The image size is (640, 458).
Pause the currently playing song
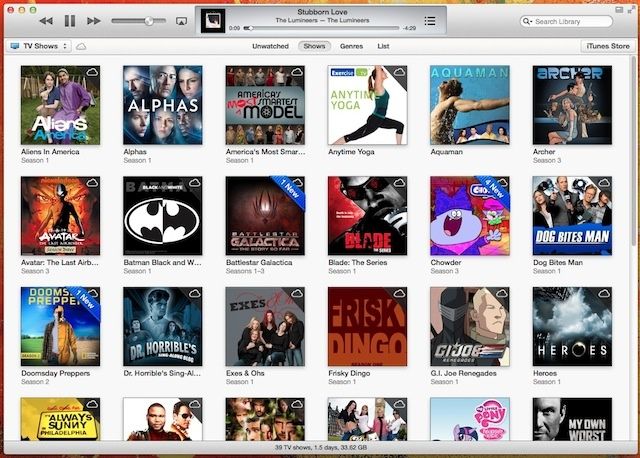[x=70, y=21]
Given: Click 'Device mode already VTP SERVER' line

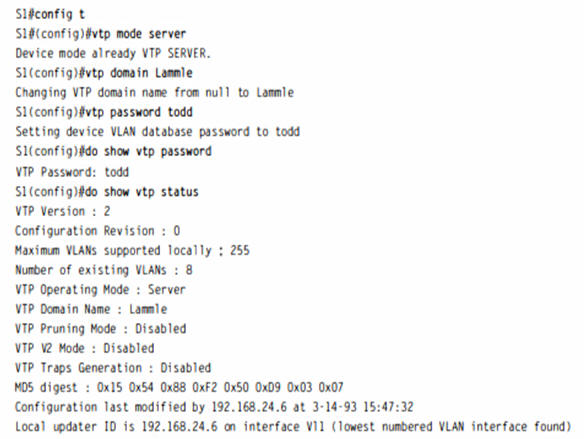Looking at the screenshot, I should [x=113, y=54].
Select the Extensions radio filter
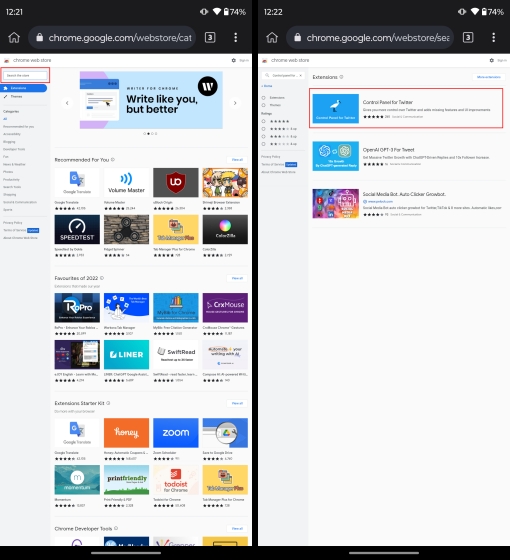The image size is (510, 560). click(x=264, y=98)
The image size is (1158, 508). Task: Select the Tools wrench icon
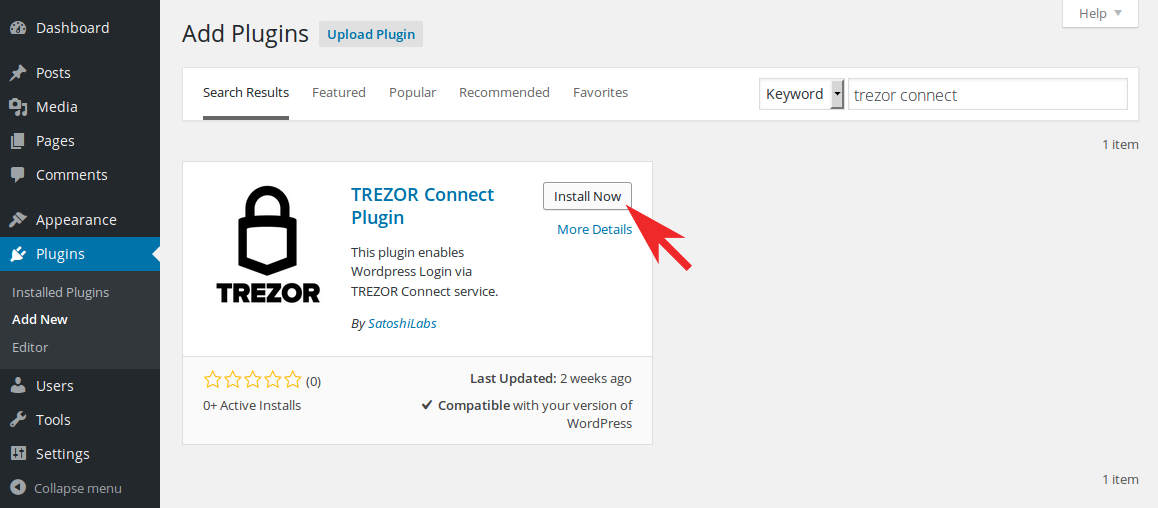click(18, 420)
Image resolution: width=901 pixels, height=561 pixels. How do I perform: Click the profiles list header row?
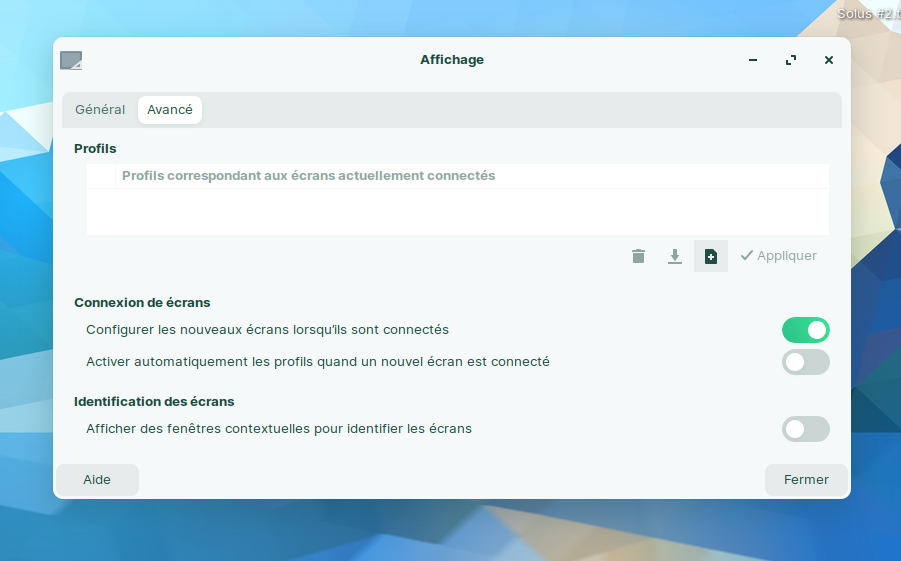[308, 176]
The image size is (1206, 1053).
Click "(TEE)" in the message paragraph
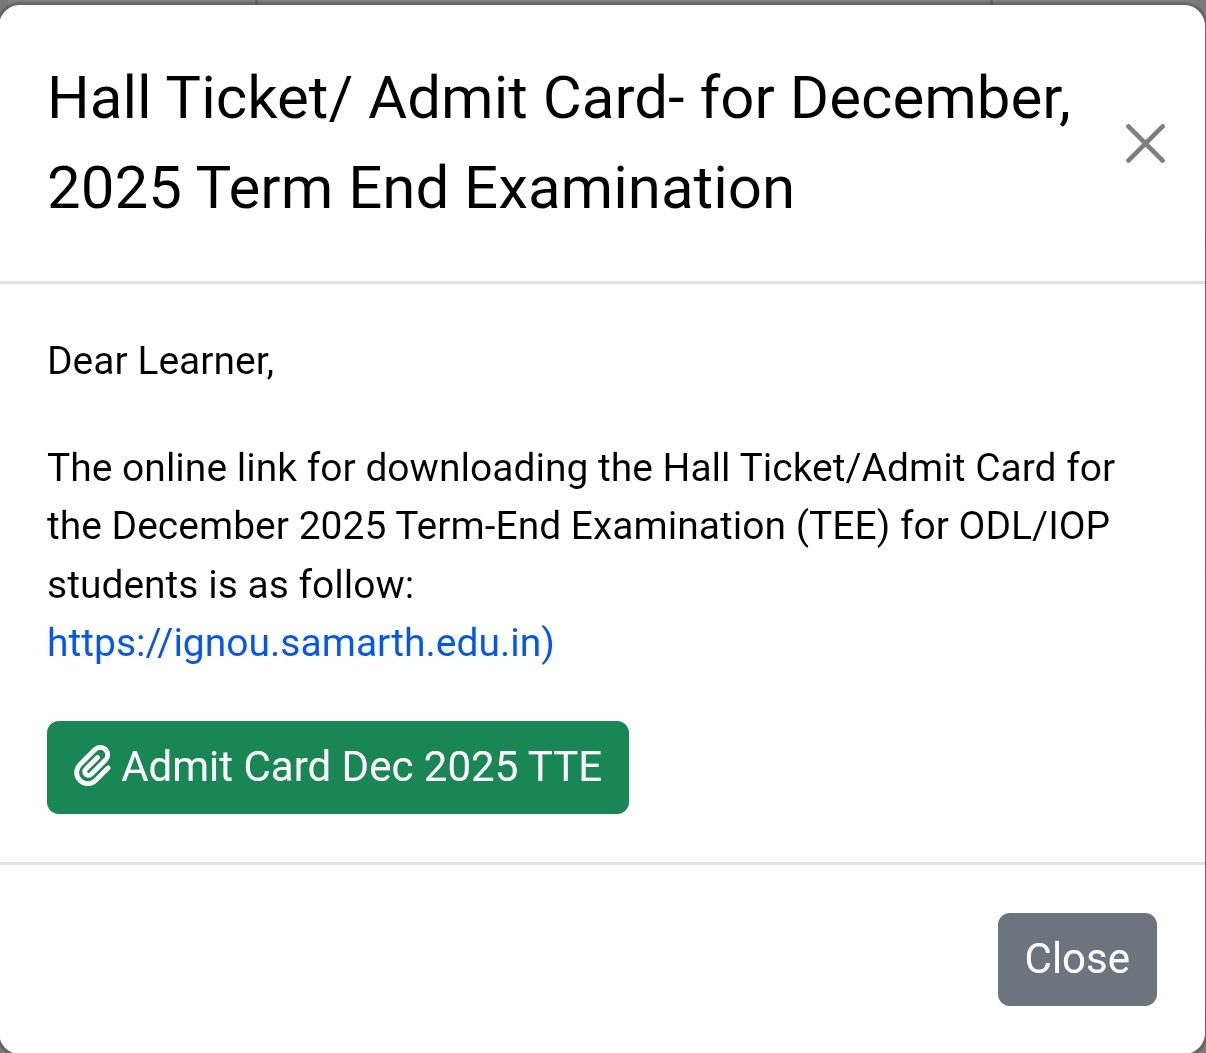click(842, 526)
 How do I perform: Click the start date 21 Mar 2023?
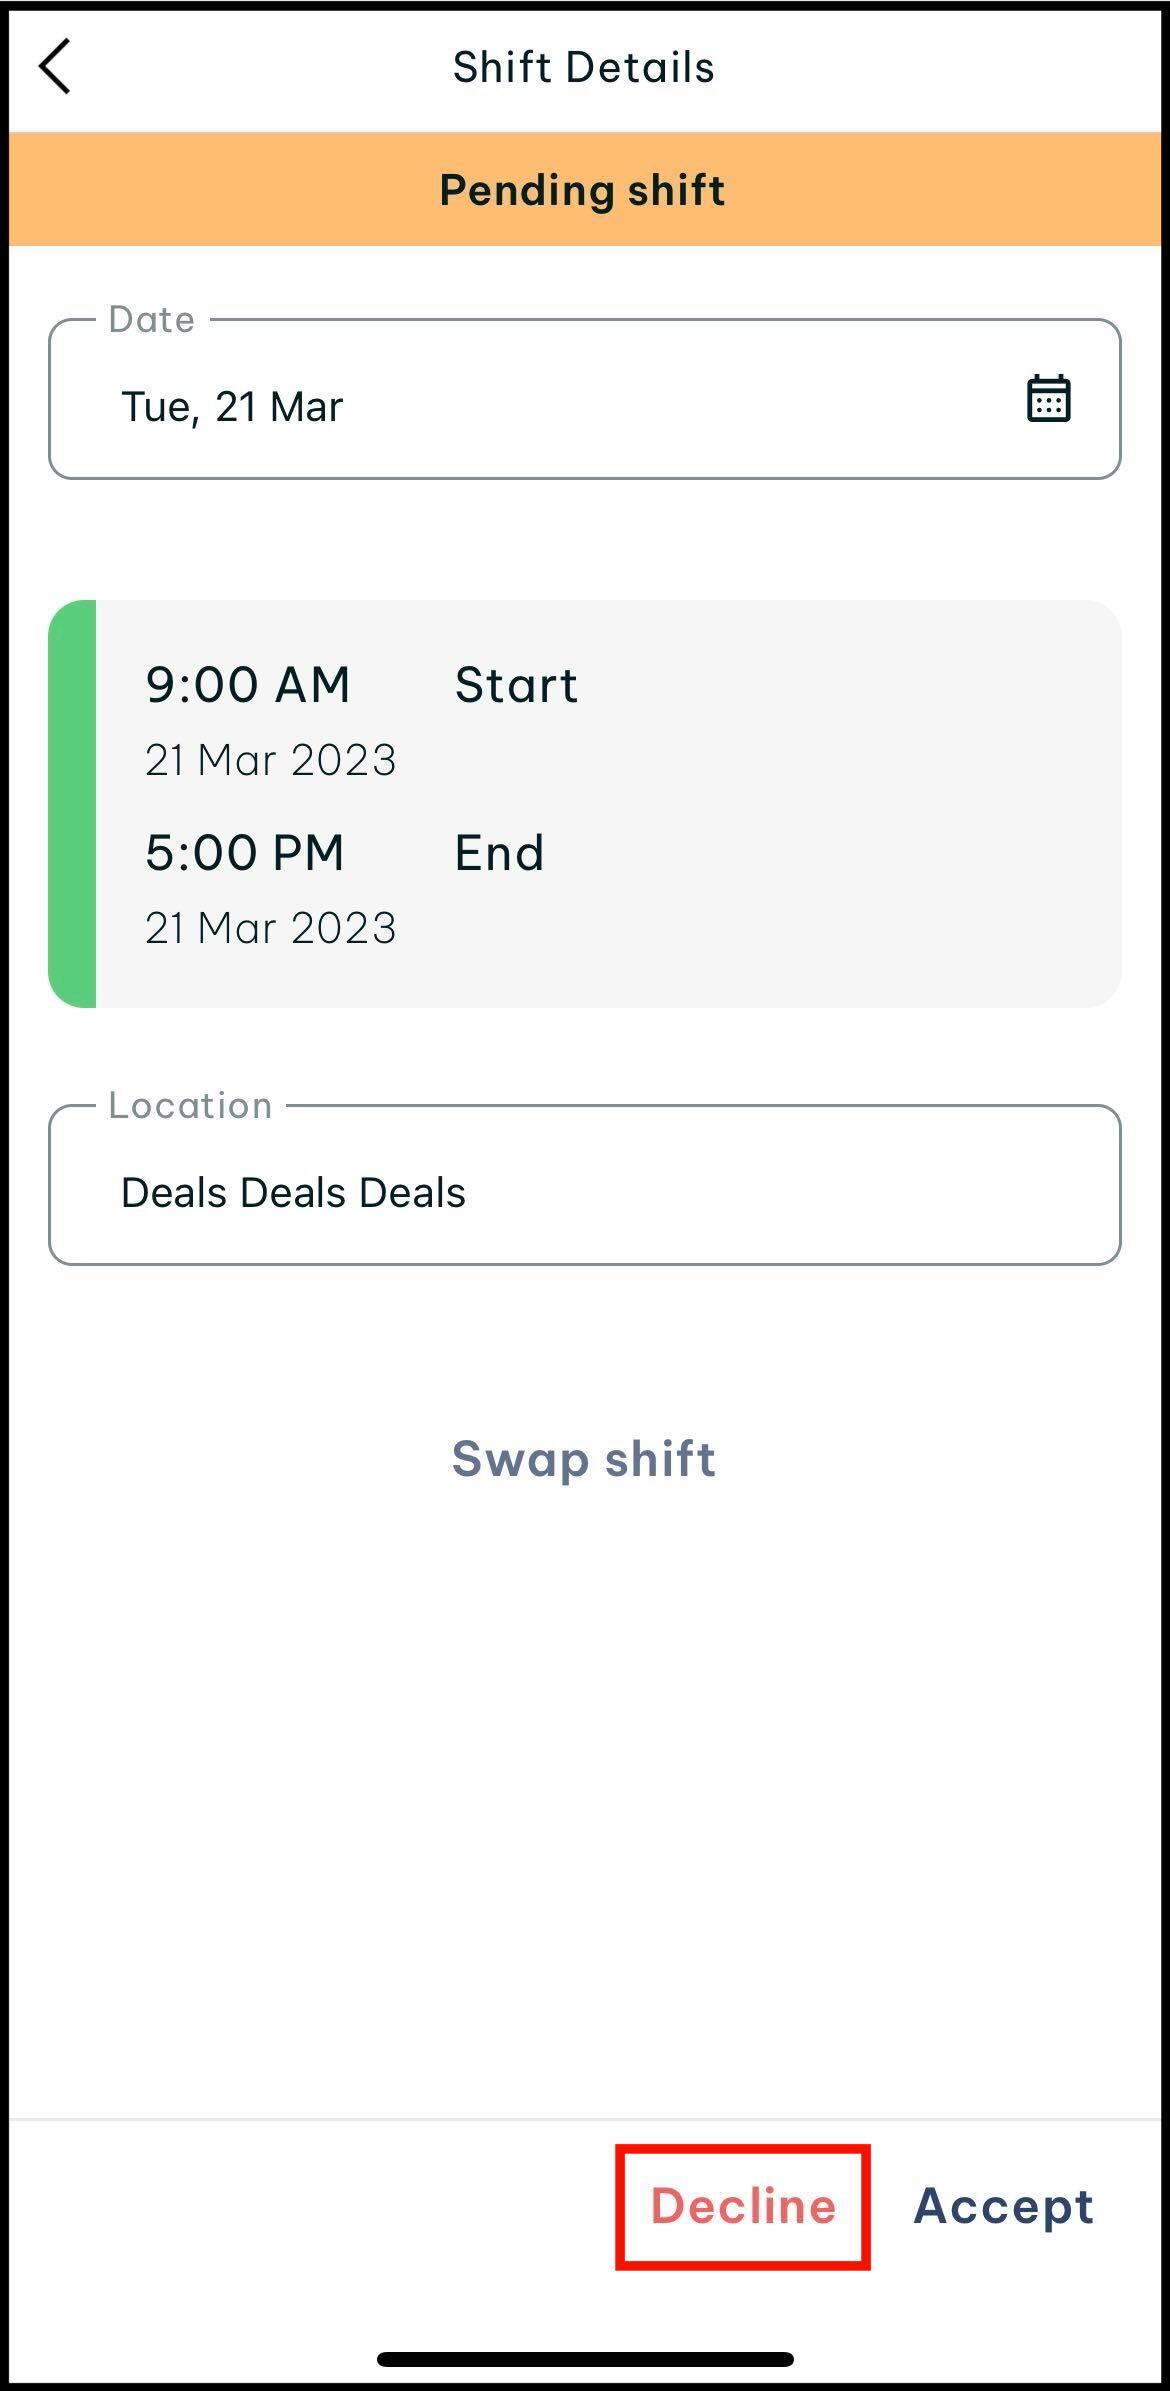point(270,760)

- GOAL
Rewrite every line of the material above, replacing "How do I perform" with "How can I do" and keeping everything else the same. Leave the pictures out.

- WRITTEN RESPONSE
The image size is (640, 458).
Pause the currently playing song
[x=70, y=21]
Given: Click 'Device mode already VTP SERVER' line

Looking at the screenshot, I should [x=113, y=54].
Select the Extensions radio filter
The image size is (510, 560). click(x=264, y=98)
The image size is (1158, 508). Task: Select the Tools wrench icon
click(18, 420)
Image resolution: width=901 pixels, height=561 pixels. How can I do: Click the profiles list header row?
[308, 176]
The image size is (1206, 1053).
Click "(TEE)" in the message paragraph
click(842, 526)
 How can I do: Click the start date 21 Mar 2023?
point(270,760)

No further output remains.